Open the terminal application and type the following command to generate a base64 encoded string from your administrator account's email address and password (created in the previous steps above). Replace email_address and password in the below command.

Be sure to include the : between the email_address and password values as authentication will fail in a later step without this character.

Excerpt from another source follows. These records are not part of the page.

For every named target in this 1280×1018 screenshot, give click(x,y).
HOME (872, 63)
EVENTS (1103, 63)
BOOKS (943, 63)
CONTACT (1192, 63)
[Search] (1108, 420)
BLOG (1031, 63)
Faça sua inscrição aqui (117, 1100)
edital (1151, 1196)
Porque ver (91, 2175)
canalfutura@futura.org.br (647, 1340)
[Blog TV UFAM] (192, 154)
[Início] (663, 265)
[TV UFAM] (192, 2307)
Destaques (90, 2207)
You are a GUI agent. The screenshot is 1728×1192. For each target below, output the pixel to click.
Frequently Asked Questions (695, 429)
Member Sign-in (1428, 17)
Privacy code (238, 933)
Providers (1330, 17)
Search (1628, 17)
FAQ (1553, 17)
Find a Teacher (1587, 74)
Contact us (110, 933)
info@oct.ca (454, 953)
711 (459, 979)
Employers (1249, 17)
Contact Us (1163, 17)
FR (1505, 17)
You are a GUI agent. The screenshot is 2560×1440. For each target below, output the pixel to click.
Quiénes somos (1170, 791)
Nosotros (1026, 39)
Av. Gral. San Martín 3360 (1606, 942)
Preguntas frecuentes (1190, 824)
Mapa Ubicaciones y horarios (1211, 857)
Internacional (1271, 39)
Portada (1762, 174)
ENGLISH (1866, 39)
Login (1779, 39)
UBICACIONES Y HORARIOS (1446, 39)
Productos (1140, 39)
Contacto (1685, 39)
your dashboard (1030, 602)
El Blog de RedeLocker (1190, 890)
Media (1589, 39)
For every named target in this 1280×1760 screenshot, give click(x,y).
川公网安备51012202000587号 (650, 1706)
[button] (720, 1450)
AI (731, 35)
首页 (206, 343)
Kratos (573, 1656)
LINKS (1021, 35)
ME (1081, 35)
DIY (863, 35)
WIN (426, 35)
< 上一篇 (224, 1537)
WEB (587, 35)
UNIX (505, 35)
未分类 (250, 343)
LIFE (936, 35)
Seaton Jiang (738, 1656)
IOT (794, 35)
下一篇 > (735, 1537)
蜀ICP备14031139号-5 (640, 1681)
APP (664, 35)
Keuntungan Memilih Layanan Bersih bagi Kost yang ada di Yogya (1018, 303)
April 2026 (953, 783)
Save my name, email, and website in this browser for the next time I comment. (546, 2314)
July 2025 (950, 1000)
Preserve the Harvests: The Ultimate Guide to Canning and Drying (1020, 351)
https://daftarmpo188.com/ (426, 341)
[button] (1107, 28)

echo -n 'email_address:password' | openssl base64

Type the following command to use curl to log into the Mimecast API and generate an authentication token:

curl -i -H 'Authorization: Basic-Cloud base64_encoded_username_password' -H 'x-mc-app-id: app_id' -H 'Content-Type:application/json' https://xx-api.mimecast.com/api/login/login --data-binary '{"data":[{"username": "email_address"}]}'

The above command needs the following values replaced: a. base64_encoded_username_password: the value generated in the previous step b. app_id: The application ID value received when you registered you application in a previous step c. xx-api: Base URL for the region where your Mimecast account is hosted as documented in the Systems Requirement section. d. email_address: Email address of the administrator user account created previously.

An example response to the last step follows:

HTTP/1.1 200 OK
Content-Type: application/json
Cache-control: no-store
Pragma: no-cache
Content-Length: 375
Content-MD5: 124911b164dbd3b9e823610a2eb4996a
Date: Mon, 25 Jul 2016 16:19:37 +0100
Connection: Keep-Alive

{"meta":{"status":200},"data":[{"accessKey":"LOWgx__TRUNCATED__Ect2nN","secretKey":"jD9DVicE2__TRUNCATED__EJdC4e/Q\u003d\u003d","duration":3153600000000,"bindingType":"one_step","extendOnValidate":false}],"fail":[]}

Copy and paste the accessKey and secretKey values from the response to provide to CYDERES.

IMPORTANT: Make sure to replace the \u003d\u003d characters at the end of the secretKey with the characters ==. \u003d is the URI encoded value for the equal sign, =. The actual string is a base64-encoded string and should end with the == padding.